## DATA FOR PROCESSING

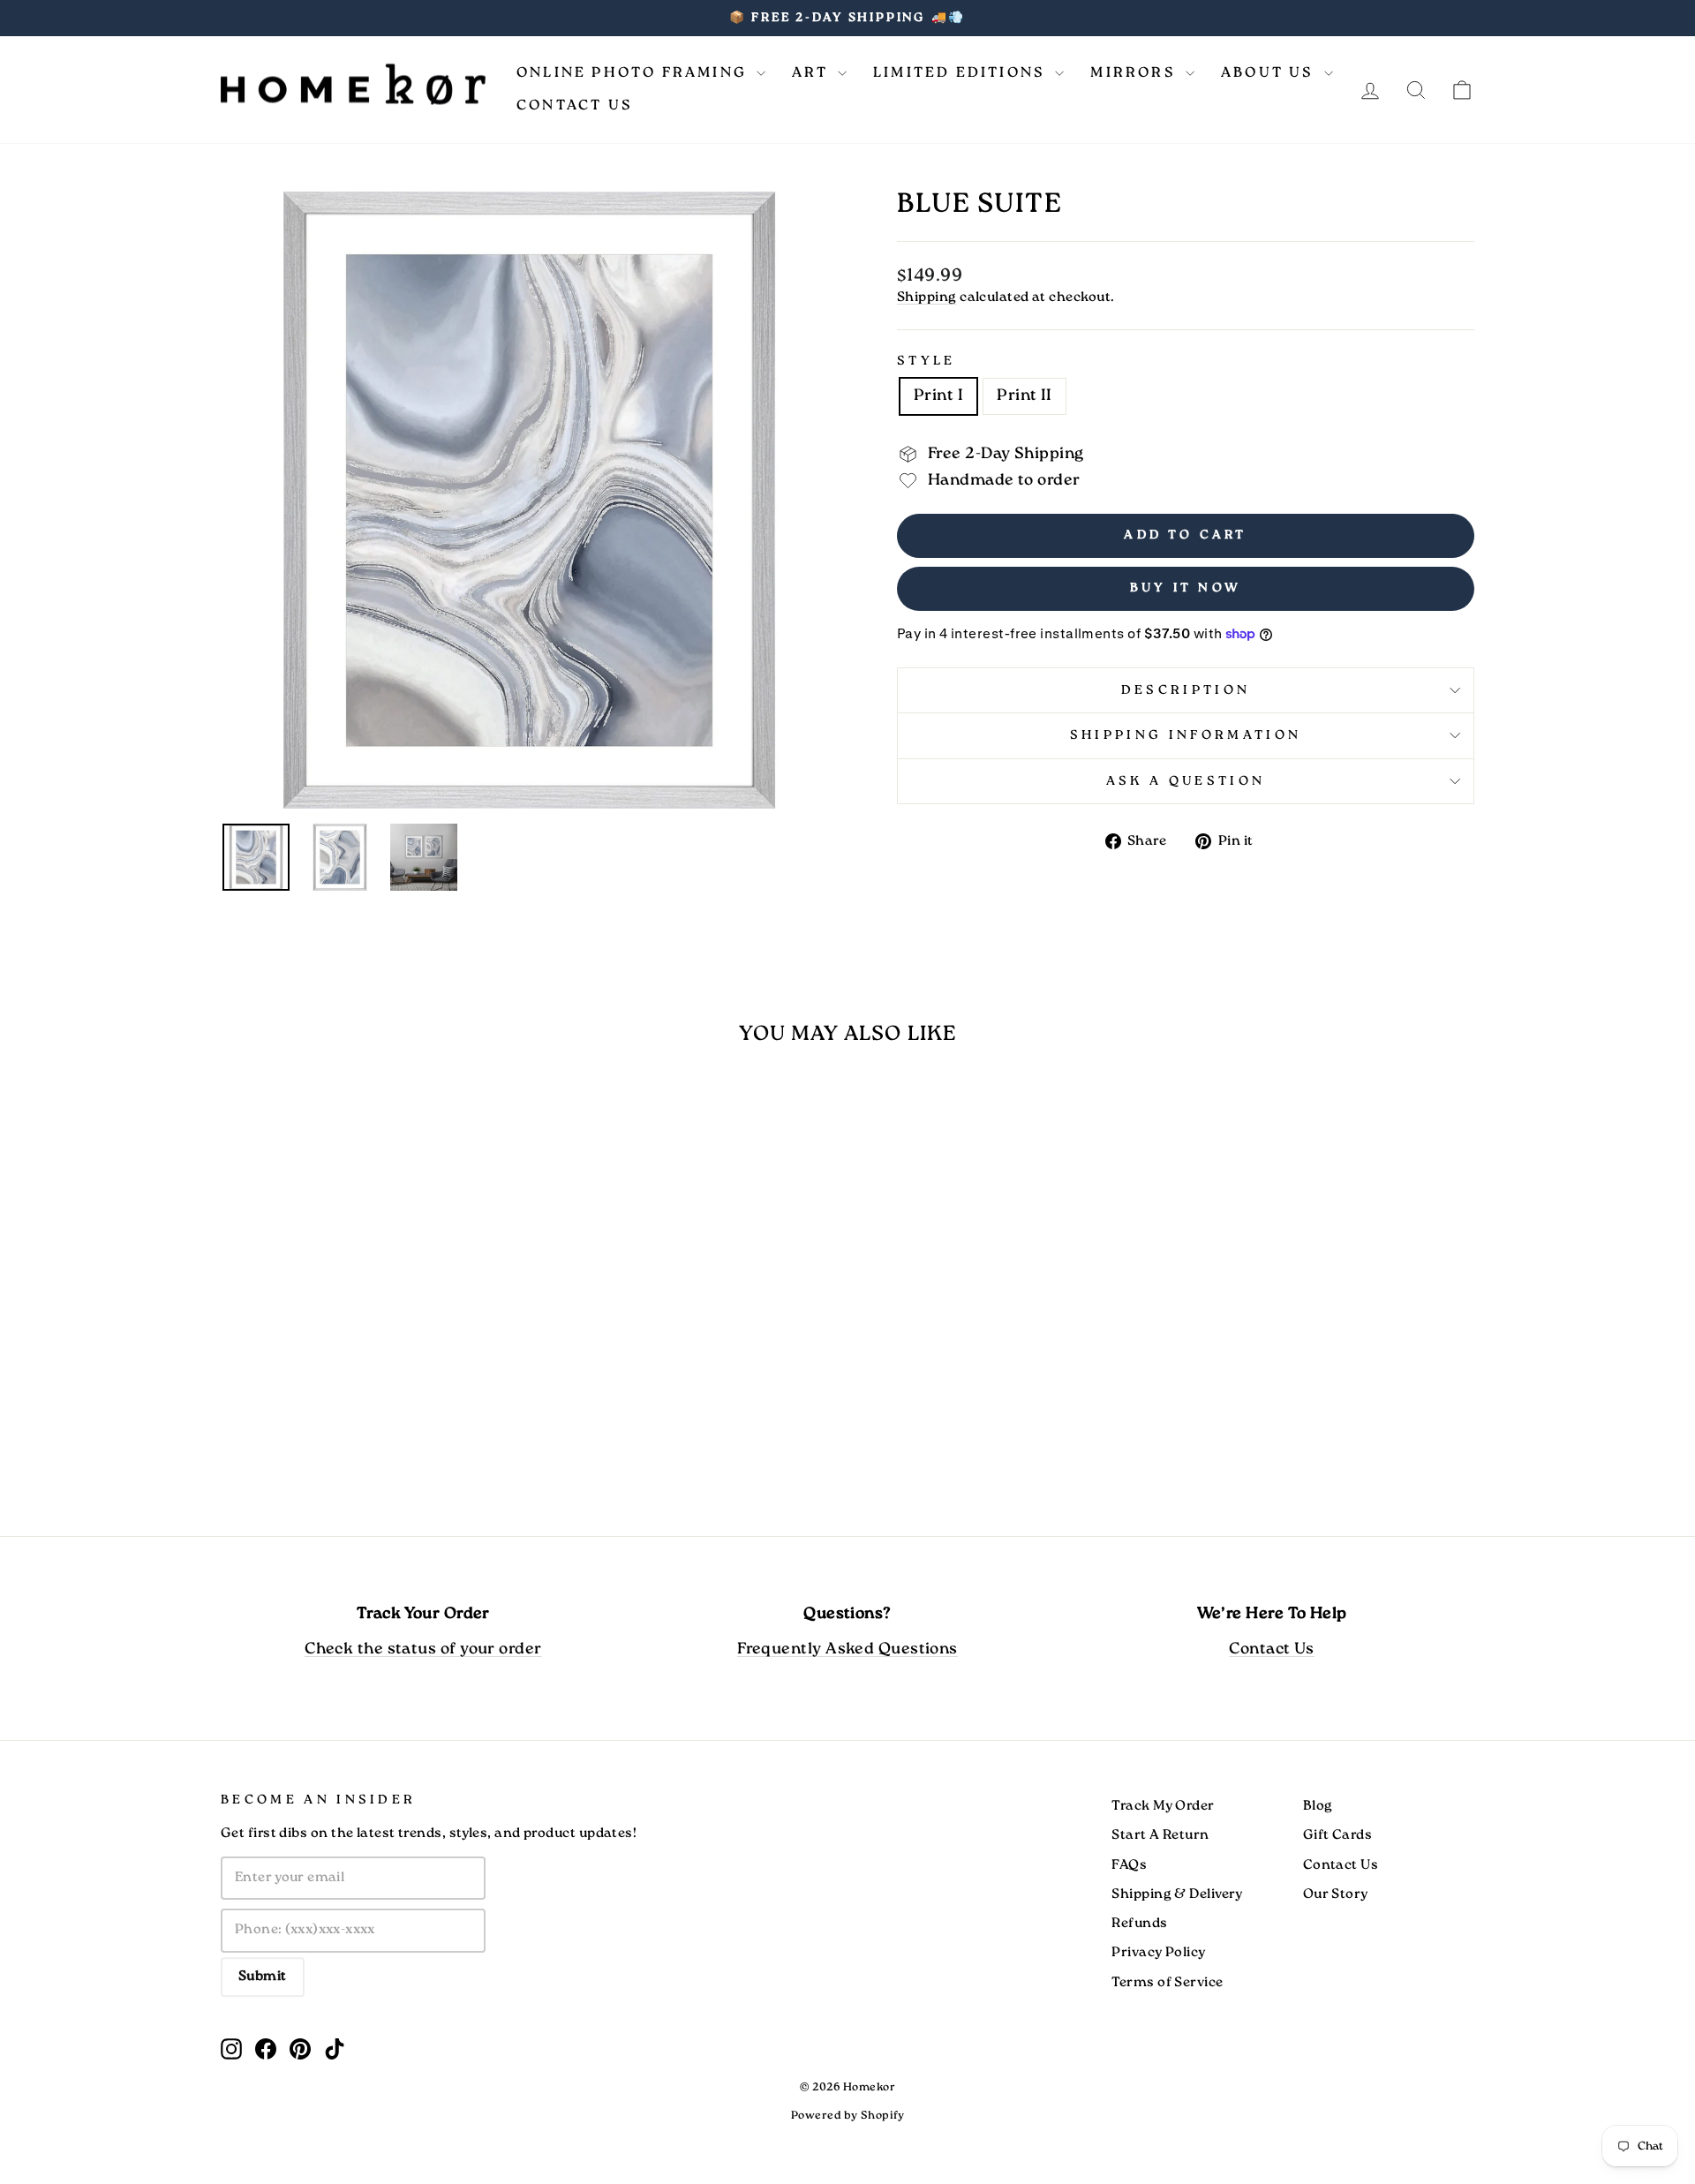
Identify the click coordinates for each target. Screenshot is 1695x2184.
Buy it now (1185, 588)
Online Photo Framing (634, 73)
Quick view (370, 1367)
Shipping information (1185, 735)
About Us (1270, 73)
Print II (1024, 396)
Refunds (1139, 1923)
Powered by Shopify (847, 2115)
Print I (938, 396)
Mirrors (1135, 73)
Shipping (927, 297)
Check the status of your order (423, 1649)
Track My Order (1162, 1806)
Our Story (1335, 1894)
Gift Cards (1338, 1835)
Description (1186, 690)
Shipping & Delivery (1177, 1894)
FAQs (1129, 1865)
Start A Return (1160, 1835)
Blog (1318, 1806)
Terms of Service (1167, 1983)
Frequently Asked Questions (847, 1649)
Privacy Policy (1158, 1953)
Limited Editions (962, 73)
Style (926, 361)
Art (812, 73)
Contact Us (574, 105)
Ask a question (1185, 781)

## EXERCISE REQUIREMENTS
An exact copy of every record above is required, with all pictures omitted.

## SOLUTION FOR THIS TASK
Identify the click coordinates for each target. Screenshot is 1695x2184.
Buy it now (1185, 588)
Online Photo Framing (634, 73)
Quick view (370, 1367)
Shipping information (1185, 735)
About Us (1270, 73)
Print II (1024, 396)
Refunds (1139, 1923)
Powered by Shopify (847, 2115)
Print I (938, 396)
Mirrors (1135, 73)
Shipping (927, 297)
Check the status of your order (423, 1649)
Track My Order (1162, 1806)
Our Story (1335, 1894)
Gift Cards (1338, 1835)
Description (1186, 690)
Shipping & Delivery (1177, 1894)
FAQs (1129, 1865)
Start A Return (1160, 1835)
Blog (1318, 1806)
Terms of Service (1167, 1983)
Frequently Asked Questions (847, 1649)
Privacy Policy (1158, 1953)
Limited Editions (962, 73)
Style (926, 361)
Art (812, 73)
Contact Us (574, 105)
Ask a question (1185, 781)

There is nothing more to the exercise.